Job preparation and release tasks

Batch provides job preparation tasks for pre-job execution setup, and job release tasks for post-job maintenance or cleanup.

A job preparation task runs on all compute nodes that are scheduled to run tasks, before any of the other job tasks are executed. For example, you can use a job preparation task to copy data that is shared by all tasks, but is unique to the job.

When a job has completed, a job release task runs on each node in the pool that executed at least one task. For example, a job release task can delete data that was copied by the job preparation task, or it can compress and upload diagnostic log data.

Both job preparation and release tasks allow you to specify a command line to run when the task is invoked. They offer features like file download, elevated execution, custom environment variables, maximum execution duration, retry count, and file retention time.

For more information on job preparation and release tasks, see Run job preparation and completion tasks on Azure Batch compute nodes.

Multi-instance task

A multi-instance task is a task that is configured to run on more than one compute node simultaneously. With multi-instance tasks, you can enable high-performance computing scenarios that require a group of compute nodes that are allocated together to process a single workload, such as Message Passing Interface (MPI).

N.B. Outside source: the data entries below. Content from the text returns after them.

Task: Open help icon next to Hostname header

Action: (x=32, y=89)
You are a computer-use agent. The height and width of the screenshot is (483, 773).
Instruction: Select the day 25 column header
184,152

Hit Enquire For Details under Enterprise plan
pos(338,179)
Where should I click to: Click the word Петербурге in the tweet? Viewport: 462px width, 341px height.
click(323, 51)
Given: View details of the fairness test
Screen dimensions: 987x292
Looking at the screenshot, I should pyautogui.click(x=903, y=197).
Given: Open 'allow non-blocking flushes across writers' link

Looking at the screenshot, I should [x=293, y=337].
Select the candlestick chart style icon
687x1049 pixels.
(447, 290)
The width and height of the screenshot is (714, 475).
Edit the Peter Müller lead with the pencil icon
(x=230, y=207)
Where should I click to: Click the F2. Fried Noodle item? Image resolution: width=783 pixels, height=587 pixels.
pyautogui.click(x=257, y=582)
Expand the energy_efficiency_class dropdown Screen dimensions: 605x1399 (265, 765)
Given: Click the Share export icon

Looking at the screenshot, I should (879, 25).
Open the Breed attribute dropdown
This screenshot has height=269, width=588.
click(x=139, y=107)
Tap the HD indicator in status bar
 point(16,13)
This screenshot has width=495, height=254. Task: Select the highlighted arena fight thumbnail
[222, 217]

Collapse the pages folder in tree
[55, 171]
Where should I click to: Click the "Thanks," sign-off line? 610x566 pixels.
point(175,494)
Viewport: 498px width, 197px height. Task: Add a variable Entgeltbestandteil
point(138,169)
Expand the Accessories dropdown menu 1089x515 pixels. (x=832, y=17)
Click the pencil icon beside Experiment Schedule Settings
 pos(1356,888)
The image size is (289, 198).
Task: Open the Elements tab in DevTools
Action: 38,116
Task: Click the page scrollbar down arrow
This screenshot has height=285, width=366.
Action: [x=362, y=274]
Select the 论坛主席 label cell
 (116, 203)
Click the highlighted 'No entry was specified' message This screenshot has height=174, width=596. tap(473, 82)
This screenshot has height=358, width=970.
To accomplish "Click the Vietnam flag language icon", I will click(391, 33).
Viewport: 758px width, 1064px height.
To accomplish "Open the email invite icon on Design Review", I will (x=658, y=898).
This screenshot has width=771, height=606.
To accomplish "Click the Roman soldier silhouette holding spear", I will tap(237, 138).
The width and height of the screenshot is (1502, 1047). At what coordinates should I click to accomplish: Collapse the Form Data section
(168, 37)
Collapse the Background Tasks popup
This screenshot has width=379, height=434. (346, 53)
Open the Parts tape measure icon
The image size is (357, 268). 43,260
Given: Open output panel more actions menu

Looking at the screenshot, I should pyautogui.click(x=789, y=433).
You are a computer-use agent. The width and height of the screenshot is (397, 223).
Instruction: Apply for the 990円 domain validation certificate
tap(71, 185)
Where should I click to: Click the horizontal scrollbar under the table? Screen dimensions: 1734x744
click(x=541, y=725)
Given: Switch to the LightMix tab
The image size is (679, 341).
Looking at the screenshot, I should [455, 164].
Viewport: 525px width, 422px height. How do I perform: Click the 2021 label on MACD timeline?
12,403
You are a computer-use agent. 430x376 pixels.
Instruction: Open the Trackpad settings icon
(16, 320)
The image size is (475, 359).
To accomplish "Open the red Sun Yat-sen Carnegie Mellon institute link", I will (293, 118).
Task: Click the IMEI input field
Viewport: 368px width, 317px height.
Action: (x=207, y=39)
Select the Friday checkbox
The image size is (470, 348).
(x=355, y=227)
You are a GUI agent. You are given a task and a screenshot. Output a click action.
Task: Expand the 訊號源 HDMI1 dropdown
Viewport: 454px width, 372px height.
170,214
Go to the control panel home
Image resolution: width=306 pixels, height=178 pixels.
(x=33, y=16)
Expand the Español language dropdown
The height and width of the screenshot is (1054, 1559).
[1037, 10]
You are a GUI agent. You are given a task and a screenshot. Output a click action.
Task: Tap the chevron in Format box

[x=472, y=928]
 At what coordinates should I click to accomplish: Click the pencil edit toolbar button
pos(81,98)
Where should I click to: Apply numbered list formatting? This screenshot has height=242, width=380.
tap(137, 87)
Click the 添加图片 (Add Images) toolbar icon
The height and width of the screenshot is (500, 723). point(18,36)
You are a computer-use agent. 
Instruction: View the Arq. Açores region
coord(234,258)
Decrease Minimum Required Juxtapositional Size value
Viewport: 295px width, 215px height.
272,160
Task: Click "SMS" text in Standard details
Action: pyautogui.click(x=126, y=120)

For a detailed discussion on running MPI jobs in Batch by using the Batch .NET library, check out Use multi-instance tasks to run Message Passing Interface (MPI) applications in Azure Batch.

Task dependencies

Task dependencies, as the name implies, allow you to specify that a task depends on the completion of other tasks before its execution. This feature provides support for situations in which a "downstream" task consumes the output of an "upstream" task, or when an upstream task performs some initialization that is required by a downstream task.

To use this feature, you must first enable task dependencies on your Batch job. Then, for each task that depends on another (or many others), you specify the tasks which that task depends on.

With task dependencies, you can configure scenarios like the following:

  • taskB depends on taskA (taskB will not begin execution until taskA has completed).
  • taskC depends on both taskA and taskB.
  • taskD depends on a range of tasks, such as tasks 1 through 10, before it executes.

For more details, see Task dependencies in Azure Batch and the TaskDependencies code sample in the azure-batch-samples GitHub repository.

Environment settings for tasks

Each task executed by the Batch service has access to environment variables that it sets on compute nodes. This includes environment variables defined by the Batch service and custom environment variables that you can define for your tasks. Applications and scripts that your tasks execute have access to these environment variables during execution.

You can set custom environment variables at the task or job level by populating the environment settings property for these entities. For more details, see the Add a task to a job operation (Batch REST), or the CloudTask.EnvironmentSettings and CloudJob.CommonEnvironmentSettings properties in Batch .NET.

Your client application or service can obtain a task's environment variables, both service-defined and custom, by using the Get information about a task operation (Batch REST) or by accessing the CloudTask.EnvironmentSettings property (Batch .NET). Processes executing on a compute node can access these and other environment variables on the node, for example, by using the familiar %VARIABLE_NAME% (Windows) or $VARIABLE_NAME (Linux) syntax.

You can find a list of all service-defined environment variables in Compute node environment variables.